▶ [About this task]:
Filter these entries, keeping only lines that hold the word "will".
::: Given data
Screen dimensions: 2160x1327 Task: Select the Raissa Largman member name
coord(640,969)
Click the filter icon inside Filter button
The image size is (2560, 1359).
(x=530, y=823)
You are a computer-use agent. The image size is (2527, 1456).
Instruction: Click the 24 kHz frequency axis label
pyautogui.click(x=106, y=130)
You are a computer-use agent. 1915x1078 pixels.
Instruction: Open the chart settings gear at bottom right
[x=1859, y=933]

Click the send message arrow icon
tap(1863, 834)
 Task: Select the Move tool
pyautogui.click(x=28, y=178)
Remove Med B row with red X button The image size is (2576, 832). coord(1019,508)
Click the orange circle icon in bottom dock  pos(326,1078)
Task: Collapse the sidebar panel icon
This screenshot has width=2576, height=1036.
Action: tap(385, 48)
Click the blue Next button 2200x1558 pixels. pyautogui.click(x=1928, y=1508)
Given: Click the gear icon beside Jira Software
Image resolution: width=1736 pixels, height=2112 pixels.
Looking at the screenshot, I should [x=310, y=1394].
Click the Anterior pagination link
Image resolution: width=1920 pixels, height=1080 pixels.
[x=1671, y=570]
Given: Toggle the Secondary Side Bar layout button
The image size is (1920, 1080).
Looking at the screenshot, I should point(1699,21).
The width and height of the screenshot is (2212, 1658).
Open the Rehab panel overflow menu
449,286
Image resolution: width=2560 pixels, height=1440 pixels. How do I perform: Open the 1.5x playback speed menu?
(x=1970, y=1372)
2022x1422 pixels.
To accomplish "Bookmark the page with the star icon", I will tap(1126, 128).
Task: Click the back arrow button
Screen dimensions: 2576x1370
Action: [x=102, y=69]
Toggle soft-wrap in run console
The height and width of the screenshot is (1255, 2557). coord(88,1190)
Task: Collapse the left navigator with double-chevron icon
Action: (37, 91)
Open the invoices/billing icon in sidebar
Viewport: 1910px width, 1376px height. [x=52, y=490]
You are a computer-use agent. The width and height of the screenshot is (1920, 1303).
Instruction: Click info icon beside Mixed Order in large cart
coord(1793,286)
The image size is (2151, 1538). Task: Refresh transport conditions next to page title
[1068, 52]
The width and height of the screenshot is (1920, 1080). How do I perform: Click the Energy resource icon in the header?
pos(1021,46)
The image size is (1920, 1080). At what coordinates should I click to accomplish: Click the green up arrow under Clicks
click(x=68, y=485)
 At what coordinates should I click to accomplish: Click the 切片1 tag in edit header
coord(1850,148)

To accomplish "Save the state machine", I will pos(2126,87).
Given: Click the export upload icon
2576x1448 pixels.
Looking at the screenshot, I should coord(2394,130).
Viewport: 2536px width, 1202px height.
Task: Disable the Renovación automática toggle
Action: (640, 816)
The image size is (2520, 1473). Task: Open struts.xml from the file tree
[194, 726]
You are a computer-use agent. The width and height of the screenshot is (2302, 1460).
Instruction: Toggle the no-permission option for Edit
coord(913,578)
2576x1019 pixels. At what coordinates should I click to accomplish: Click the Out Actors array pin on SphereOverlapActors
::::::
▶ [Solution to this task]:
To accomplish "Bookmark the page with the star icon", I will tap(1126, 128).
To accomplish "Save the state machine", I will pos(2126,87).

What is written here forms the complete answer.